El espacio natural de un artista es su estudio. Pero aún así muchos artistas han pasado por la cárcel. La disciplina más propensa a los barrotes ha sido la escritura. Por ejemplo, Cervantes fue a la Cárcel Real de Sevilla por quedarse con parte de los impuestos que recaudaba, y se dice que allí empezó a escribir el Quijote.

Oscar Wilde fue condenado, por conducta indecente y sodomía, a dos años de trabajos forzados en la cárcel de Reading. En la celda 3-3 escribió De Profundis.

Ai Weiwei, S.A.C.R.E.D., 2013.

En cuanto a los artistas, podemos citar cuatro casos bastante diferentes: Caravaggio, van Meegeren, Ai Wei Wei y Dalí.

Michelangelo Merisi da Caravaggio tenía un carácter irascible. Además, era bisexual. Tenía todos los números para acabar entre rejas. Fue arrestado numerosas veces por desórdenes públicos y conducta inmoral. En 1606 mutiló y mató a un hombre en una pelea en la zona del Campo Marzio, de Roma. Estaba jugando una partida de pallacorda, una especie de tenis primitivo. Y el juego se le fue de las manos.

Se exilió en Nápoles para evitar la sentencia de muerte. Cuando, finalmente, recibió un indulto papal, pudo volver. Hizo escala en Porto Ercole, donde fue detenido y encarcelado por un guardia español que lo había confundido con otra persona. Al salir de prisión, murió en la playa, en circunstancias misteriosas.

Han van Meegeren ha sido uno de los falsificadores más interesantes de la historia contemporánea. Este pintor holandés no consiguió el favor del público ni de la crítica. Finalmente, como marchante, se inventó una supuesta primera etapa italiana de Vermeer. Él mismo pintaba las obras y las envejecía. Inundó el mercado de Vermeers, Frans Hals, Pieter de Hooks… Durante la Segunda Guerra Mundial, vendió obras de arte al invasor nazi, especialmente al mariscal Goering. Tras la victoria aliada, fue detenido y encerrado en prisión, acusado de haber vendido patrimonio nacional al ocupante. Él se defendió, diciendo que aquellas antigüedades las había pintado él.
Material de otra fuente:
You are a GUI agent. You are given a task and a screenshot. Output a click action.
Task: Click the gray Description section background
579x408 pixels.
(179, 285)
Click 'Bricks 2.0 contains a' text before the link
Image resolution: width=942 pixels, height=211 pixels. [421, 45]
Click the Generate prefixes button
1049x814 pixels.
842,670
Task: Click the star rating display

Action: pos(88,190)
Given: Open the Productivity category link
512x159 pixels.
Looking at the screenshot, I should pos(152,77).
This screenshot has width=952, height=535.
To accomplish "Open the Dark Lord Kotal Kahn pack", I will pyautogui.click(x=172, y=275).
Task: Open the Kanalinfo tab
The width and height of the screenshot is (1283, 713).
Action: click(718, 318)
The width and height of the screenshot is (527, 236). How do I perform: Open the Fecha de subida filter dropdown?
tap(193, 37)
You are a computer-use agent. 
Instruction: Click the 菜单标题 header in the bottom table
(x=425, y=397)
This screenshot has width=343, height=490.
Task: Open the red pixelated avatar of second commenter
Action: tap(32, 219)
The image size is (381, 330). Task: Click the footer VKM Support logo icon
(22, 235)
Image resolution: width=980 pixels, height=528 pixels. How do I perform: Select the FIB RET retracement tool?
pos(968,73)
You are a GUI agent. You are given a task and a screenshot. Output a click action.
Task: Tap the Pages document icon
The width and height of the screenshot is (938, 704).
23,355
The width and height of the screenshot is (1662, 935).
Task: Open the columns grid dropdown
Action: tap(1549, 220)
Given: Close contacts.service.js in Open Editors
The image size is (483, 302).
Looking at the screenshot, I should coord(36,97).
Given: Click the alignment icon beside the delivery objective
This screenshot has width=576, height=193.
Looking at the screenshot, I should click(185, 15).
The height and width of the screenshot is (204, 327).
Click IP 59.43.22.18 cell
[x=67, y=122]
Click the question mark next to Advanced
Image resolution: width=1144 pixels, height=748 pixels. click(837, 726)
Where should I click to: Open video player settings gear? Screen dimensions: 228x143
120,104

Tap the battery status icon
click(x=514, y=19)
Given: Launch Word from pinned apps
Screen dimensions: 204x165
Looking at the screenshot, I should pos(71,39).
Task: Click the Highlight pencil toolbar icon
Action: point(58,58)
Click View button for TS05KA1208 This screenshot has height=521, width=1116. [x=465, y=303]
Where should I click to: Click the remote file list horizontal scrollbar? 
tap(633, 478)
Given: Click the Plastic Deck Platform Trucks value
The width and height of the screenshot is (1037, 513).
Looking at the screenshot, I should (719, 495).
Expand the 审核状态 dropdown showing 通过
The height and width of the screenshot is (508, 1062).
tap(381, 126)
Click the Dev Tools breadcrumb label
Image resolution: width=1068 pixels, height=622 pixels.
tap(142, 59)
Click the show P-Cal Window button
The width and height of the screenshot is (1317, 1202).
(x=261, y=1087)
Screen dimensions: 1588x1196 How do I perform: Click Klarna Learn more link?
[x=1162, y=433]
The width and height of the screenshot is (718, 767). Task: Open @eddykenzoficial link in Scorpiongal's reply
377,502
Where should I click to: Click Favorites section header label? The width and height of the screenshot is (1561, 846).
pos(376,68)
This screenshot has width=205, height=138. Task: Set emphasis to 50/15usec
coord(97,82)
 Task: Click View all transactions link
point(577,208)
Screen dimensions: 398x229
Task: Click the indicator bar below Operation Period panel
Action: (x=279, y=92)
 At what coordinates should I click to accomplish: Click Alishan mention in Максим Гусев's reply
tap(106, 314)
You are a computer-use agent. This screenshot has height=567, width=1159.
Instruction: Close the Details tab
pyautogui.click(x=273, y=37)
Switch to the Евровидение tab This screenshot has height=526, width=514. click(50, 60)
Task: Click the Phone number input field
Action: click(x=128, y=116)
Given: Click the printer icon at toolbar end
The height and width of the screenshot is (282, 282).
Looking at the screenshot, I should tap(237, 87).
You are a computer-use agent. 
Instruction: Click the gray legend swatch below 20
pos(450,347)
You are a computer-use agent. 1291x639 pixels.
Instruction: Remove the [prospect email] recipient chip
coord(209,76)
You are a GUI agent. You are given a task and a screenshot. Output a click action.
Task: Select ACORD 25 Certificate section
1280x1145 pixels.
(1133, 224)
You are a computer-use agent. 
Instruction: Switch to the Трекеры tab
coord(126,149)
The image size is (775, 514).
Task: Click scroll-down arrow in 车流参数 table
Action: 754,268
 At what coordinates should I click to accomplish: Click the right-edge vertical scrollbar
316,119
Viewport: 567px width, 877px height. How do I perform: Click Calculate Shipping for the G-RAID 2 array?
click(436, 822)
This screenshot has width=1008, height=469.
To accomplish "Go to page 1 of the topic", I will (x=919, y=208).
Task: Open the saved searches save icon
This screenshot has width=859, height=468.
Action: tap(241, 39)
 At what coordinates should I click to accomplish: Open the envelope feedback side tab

Han van Meegeren pintando, en la cárcel, El joven Jesús ante los doctores de la ley, 1945.

No le creyeron. Pidió pinturas, tela y pinceles y creó, en su celda, un último falso Vermeer: El joven Jesús ante los doctores de la ley. Fue sentenciado a un año, que no acabó de cumplir porque murió de un ataque al corazón, en 1946.

Ai Wei Wei es el artista chino más famoso. En abril del 2011 desapareció del mapa. Meses después, el gobierno informó que el artista se encontraba detenido en un lugar indeterminado, acusado de delitos económicos. Cuando fue liberado, se exilió en Berlín. En 2013 expuso una serie de dioramas que mostraban su rutina en la cárcel. Por cierto, se ha reunido con Carles Puigdemont, y ha visitado a los prisioneros políticos de Lledoners.

La guardia civil registró el dormitorio del joven Dalí.

Finalmente, Salvador Dalí. Quizás la gente desconoce que ha estado dos veces en prisión. La primera es culpa de su padre: éste, notario de Figueres, había puesto una denuncia por delito electoral en Boadella d’Empordà en 1923, justo antes de la dictadura de Primo de Rivera. Para presionarlo y que retirara la denuncia le amenazaron con detener a su hijo, por «revolucionario».

Como el notario no cedió, la guardia civil registró el dormitorio del joven Salvador –no encontraron nada, claro– y lo encerraron en la cárcel de Figueres, después en la de Girona, durante veintiún días. Finalmente, el padre retiró la denuncia.

La segunda estancia de Dalí en prisión fue mucho más breve: en marzo de 1939 rompió un escaparate de los grandes almacenes Bonwit Teller de Nueva York. Le habían encargado dos escaparates: Noche y Día. Pero la dirección de Bonwit Teller pensó que eran demasiado eróticos y los «alteraron». Dalí se indignó y, al volcar la bañera de uno de los montajes, rompió la gran luna del escaparate… que por poco lo decapita. Fue detenido y encerrado en prisión. Liberado al día siguiente, ganó el pleito, alegando que un artista tenía el derecho a que nadie alterara su obra, aunque ese alguien fuera su propietario material. Un caso que creó jurisprudencia.

Quizás es por esta razón que Dalí donó una obra a la cárcel de Rikers Island… Una obra que, por cierto, unos guardias acabaron robando. ¡Fíate tú de los carceleros!